Speaking of 3G (below), BBC technology analyst Bill Thompson, at first skeptical of 3G, compares it against iPods and changes his mind. Among his comments:

    But just as the World Wide Web was the “killer application” that drove internet adoption, music videos are going to drive 3G adoption.

    With Vodafone now pushing its own 3G service, and 3 already established in the UK, video on the phone is clearly going to become a must-have for kids sitting on the school bus, adults waiting outside clubs and anyone who has time to kill and a group of friends to impress.

    3G phones and iPods can co-exist, at least for a while, but if I had to bet on the long term I would go for content on demand over carrying gigabytes in my pocket.

    This will please the network operators, who are looking for some revenue from their expensively acquired 3G licences.

    But it goes deeper than that: playing music videos on a phone marks the beginning of a move away from the ‘download and play’ model we have all accepted for our iPods and MP3 players.

    After all, why should I want to carry 60GB of music and pictures around with me in my pocket when I can simply listen to anything I want, whenever I want, streamed to my phone?

    Oh – and of course you can always use the phone to make voice calls and send texts, something which ensures that it is always in someone’s pocket or handbag, available for other uses too.
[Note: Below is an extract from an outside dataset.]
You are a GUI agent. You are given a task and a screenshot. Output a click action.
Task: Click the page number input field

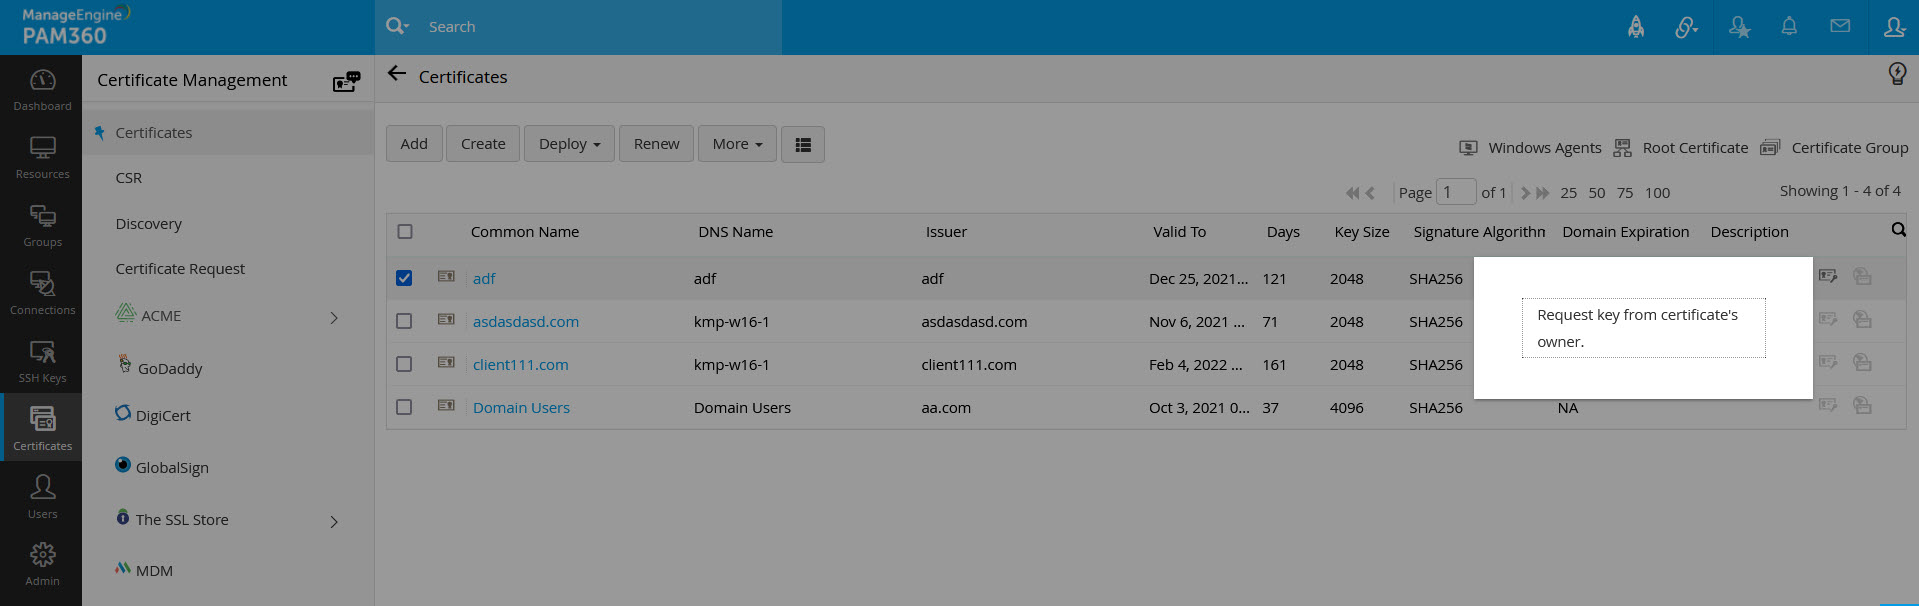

On a somewhat related note earlier this week, The Wall Street Journal (paid subscription access) compared U.S. satellite radio services (such as Sirius and SM) against an often overlooked but bigger distribution means for radio — webcasting.
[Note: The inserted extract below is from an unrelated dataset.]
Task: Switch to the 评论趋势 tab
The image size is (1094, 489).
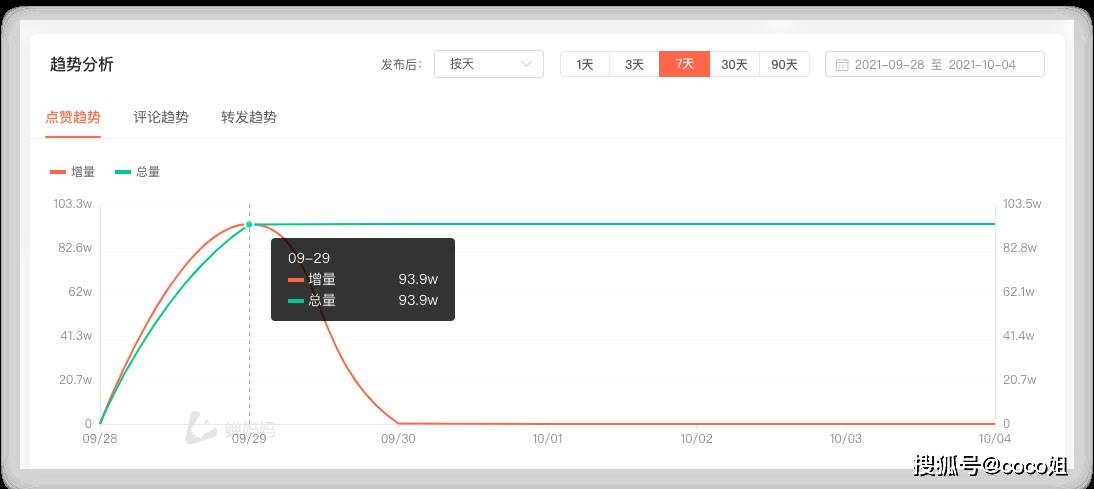Action: [x=160, y=117]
    While just 3.4 million Americans subscribe to satellite radio, about 19 million listen to Internet radio each week, according to research firms Arbitron Inc. and Edison Media Research. That’s still tiny compared with the 277 million who listen to regular radio each week, but the number of Internet listeners has grown fast. Just three years ago, only 11 million listened to Internet radio each week.
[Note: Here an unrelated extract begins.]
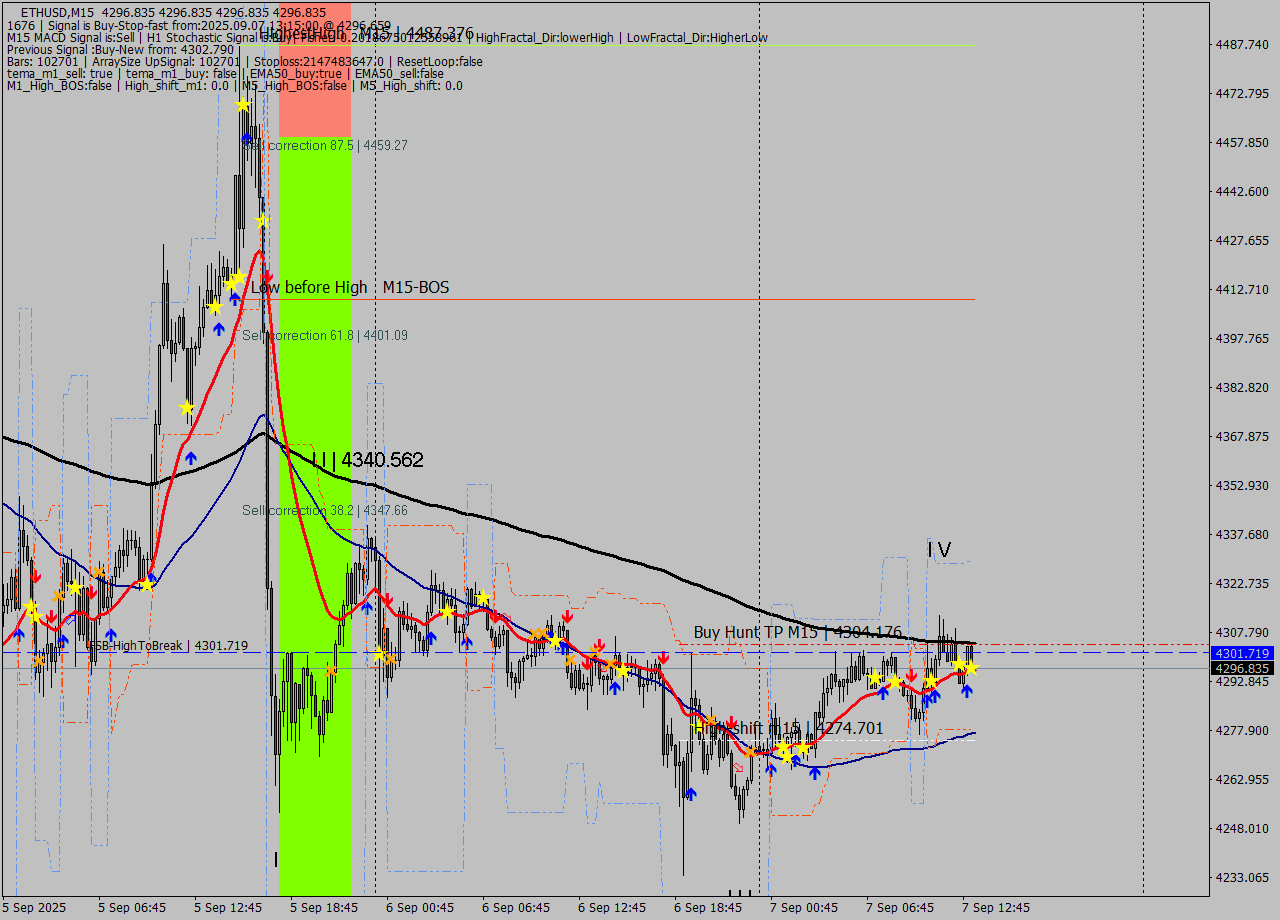
Task: Click the Low before High M15-BOS label
Action: (x=350, y=287)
    “There seems to be a sense that technology will replace what’s existing,” says John Hogan, head of the radio division at San Antonio-based Clear Channel, in reference to the threat the Internet poses to traditional broadcast radio. Instead, he believes, “technology will challenge what’s existing,” but broadcasters will meet that challenge.

    Mr. Hogan’s confidence stems in part from the toehold broadcasters already have on the Internet. The online simulcasts provided by hundreds of broadcast stations in the U.S., including 200 Clear Channel stations, make those programs available to listeners anywhere in the world, as well as to people who might not have a radio at work but do have a computer.

    “People use [Internet simulcasts] to sample stations they can’t get,” says Tom Webster, an analyst at Edison Media Research, of Somerville, N.J. That broadening of their potential audiences may help traditional radio stations offset any loss of listeners to Internet-only stations.

The Journal article mentions only webcasts from licensed broadcasters. There are also thousands of live webcasts available from unlicensed broadcasters, including individuals. Every chill out listening to Cryosleep (‘Zero beat guaranteed’)? As I write this, 179 people are, including me.